Nils Schöner's 60% Rye with Apple Cider Soaked Rye Grains times four
The success of this particular loaf in the past means that I have to keep making it, for those who, like my mother-in-law, seem to like it. I have my eye on some of Nils Schöner's other loaves -- they all look great to me, just what I want to try -- but I keep coming back to this one because others like it so much.
And it is so easy to make, too. This is one of those no-knead breads, you really just mix it up and leave it. Letting it take its time is the real trick, I guess.
I would like to try this loaf with whole wheat flour, instead of the all-purpose flour that I've been using. It does use rye flour, of course, and 60 percent of it is whole rye flour. And there are, of course, lots of rye kernels in the mixture too, so we don't have to really worry about the whole grain content of this bread. But that 40% of white, all-purpose flour seems to be the ingredient that keeps others asking me to make this bread; and it is the one ingredient that I want to change.
This time I made a large batch, to see if I could handle it.

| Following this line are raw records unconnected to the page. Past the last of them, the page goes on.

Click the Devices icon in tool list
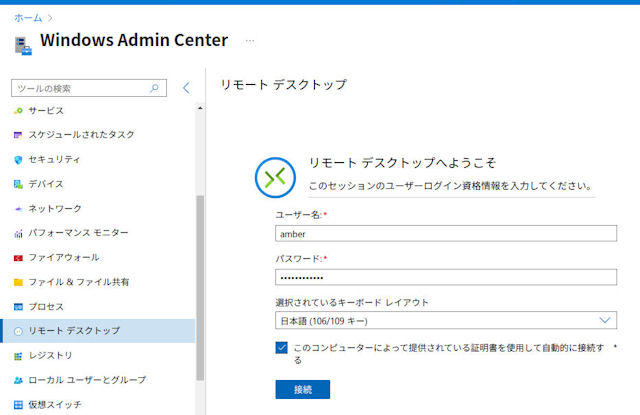 (x=18, y=184)
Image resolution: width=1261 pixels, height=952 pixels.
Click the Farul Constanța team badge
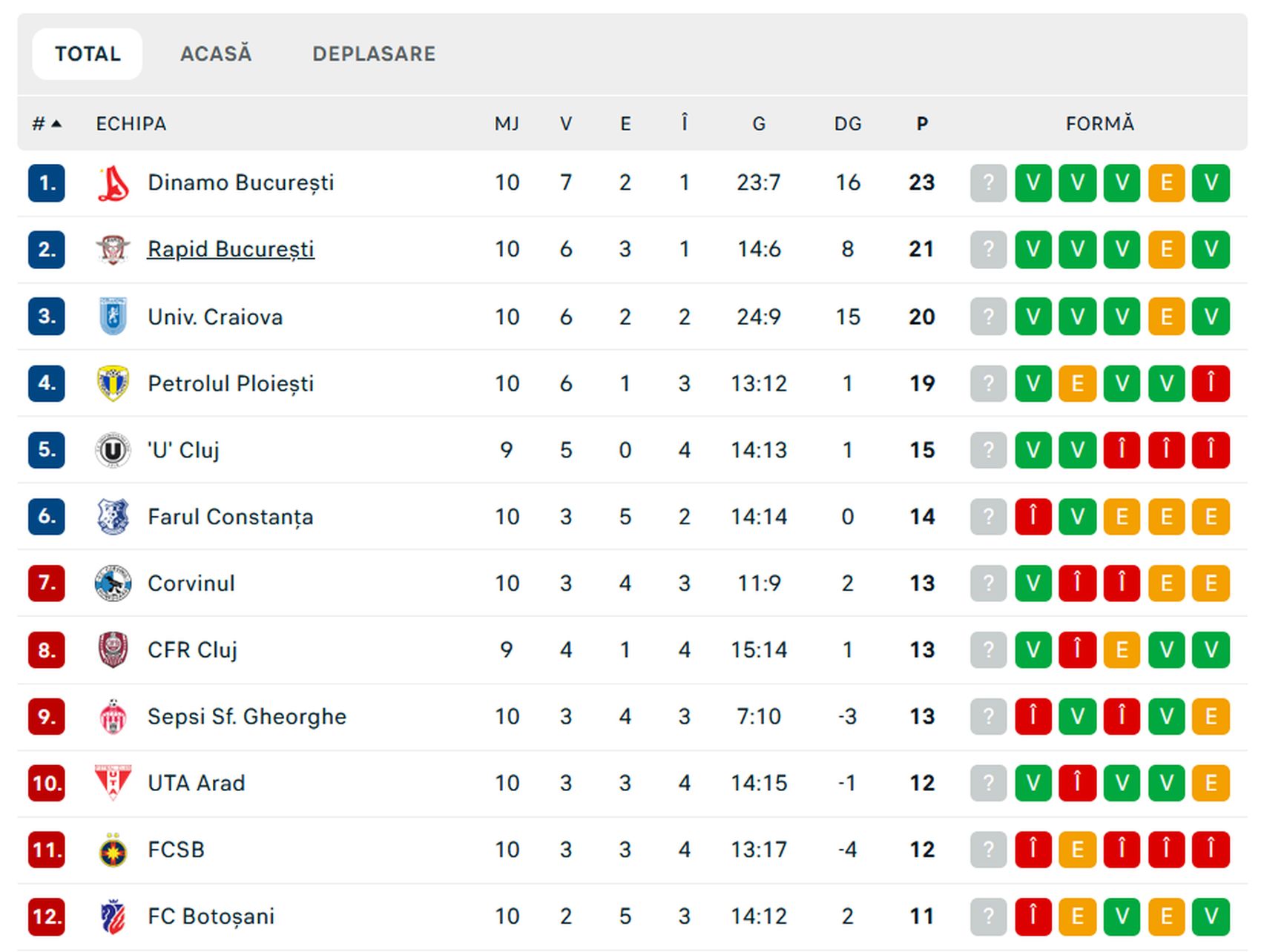[x=113, y=517]
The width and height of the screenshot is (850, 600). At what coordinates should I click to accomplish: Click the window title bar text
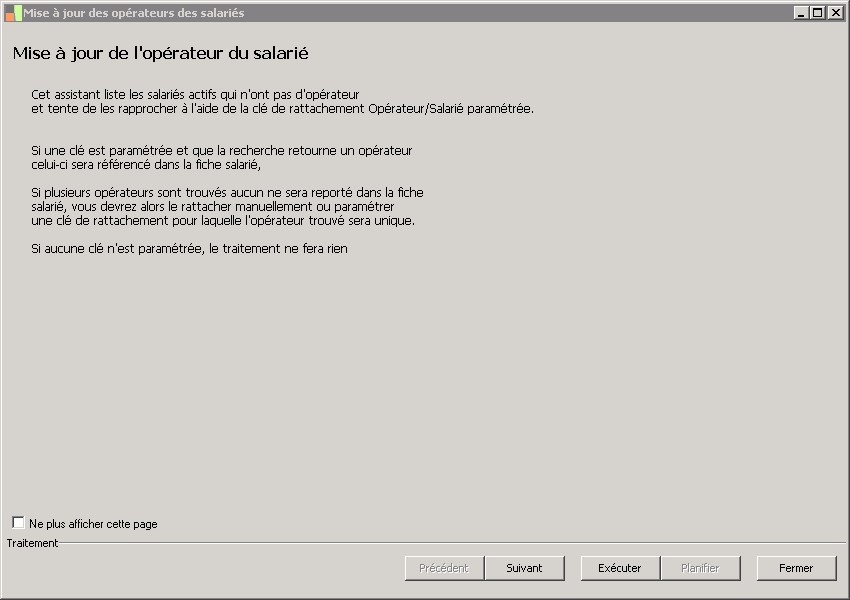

As in the last couple of times I've made this, I have scaled Nils' recipe an extra 20% so as to better fit my pans. Last time I made this, I think I doubled the recipe, to make 2 loaves. This time, I've quadrupled the recipe to make 4 loaves. Two of these loaves I've immediately given away to friends and family.
Mis en place, Day 1
Sourdough build, day 1
The Rye Kernels are boiled
After 45 Minutes, some of the kernels are popped
Mis en place, day 2
Sourdough build, Day 2: not much rise seen
I wasn't happy with the way my wild yeast performed overnight in the "sourdough build" portion of the recipe. I didn't see much expansion, so I am guessing that I didn't leave it long enough, or else the wild yeasts are a little off their game. I haven't refreshed them in a while -- I suppose I've neglected them, through the busy holiday season -- and I suppose that explains their sluggish behaviour. The nice thing about this recipe is that you can adjust things like this during the final dough: there is yeast in this part of the recipe, too. So I increased the amount of yeast slightly to account for the unfortunate tardiness of the sourdough. I was supposed to add 6g, but I tossed in a full tablespoon of yeast, which amounted to about 10 grams.
Woops: at 90 minutes, this dough has expanded into the towel
The biggest failure came when I put one of my wife's tea-towels over a large bowl of the yeast dough to sit for 90 minutes. I guess I didn't believe that the expansion would be so large in that time. The tea-towel is now a terrible, hard encrusted mess.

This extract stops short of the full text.